Батальон морской пехоты майора Н. Сударикова занял станцию Керчь. Второй эшелон на подмогу не пришел. Батальон был перебит, остатки — 73 человека, больше половины из них раненые — майор, сам раненный, ночью повел на прорыв.

Все как у генерала Корнилова.

И тоже прорвались — в расположение 255-й бригады морской пехоты. Судариков решил переправиться через Керченский пролив в штаб Азовской флотилии, чтобы доложить о ситуации. На косе Чушка его задержал патруль. Командованию донесли: комбат бросил батальон.

Суд приговорил Сударикова к расстрелу.

В отличие от царского (а в гражданскую войну — белого) генерала Корнилова Судариков даже не был в плену.

Представитель Ставки Ворошилов и командующий Отдельной Приморской армией Петров провалили высадку десанта. Теперь маршал и генерал срывали зло. Легендарный адмирал Николай Кузнецов пытался защитить комбата Сударикова, но Ворошилов лично распорядился привести приговор в исполнение, правда, от подписи отказался: «Пусть подпишет Петров, это его затея — десанты».

### [Задание]
Проверьте, согласуются ли с отрывком о майоре Сударикове три утверждения, и на каждое ответьте «да» или «нет», приведя решающие слова отрывка точной цитатой. 1. На прорыв ночью пошли остатки батальона численностью 73 человека. 2. Судариков побывал в плену. 3. Ворошилов сам подписал приговор Сударикову.

### [Выдержка из данных]
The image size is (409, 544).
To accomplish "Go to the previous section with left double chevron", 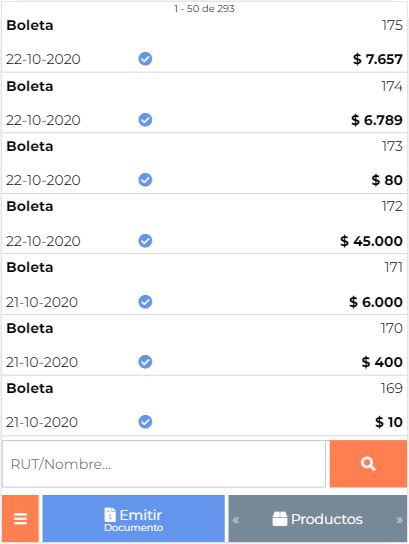I will pyautogui.click(x=236, y=520).
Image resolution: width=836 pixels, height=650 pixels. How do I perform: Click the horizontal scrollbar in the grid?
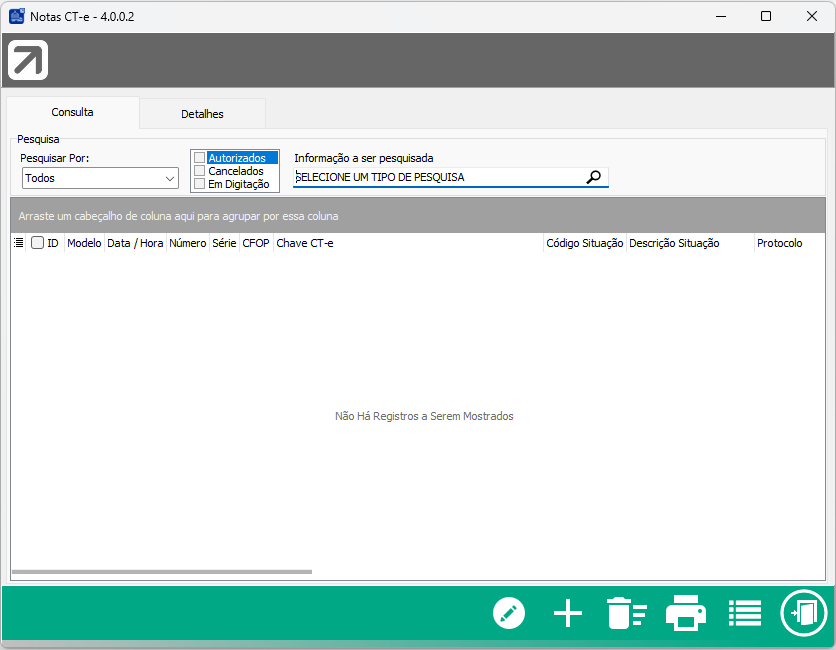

### [Письменный ответ]
1. Да: «остатки — 73 человека».
2. Нет: «Судариков даже не был в плену».
3. Нет: «правда, от подписи отказался».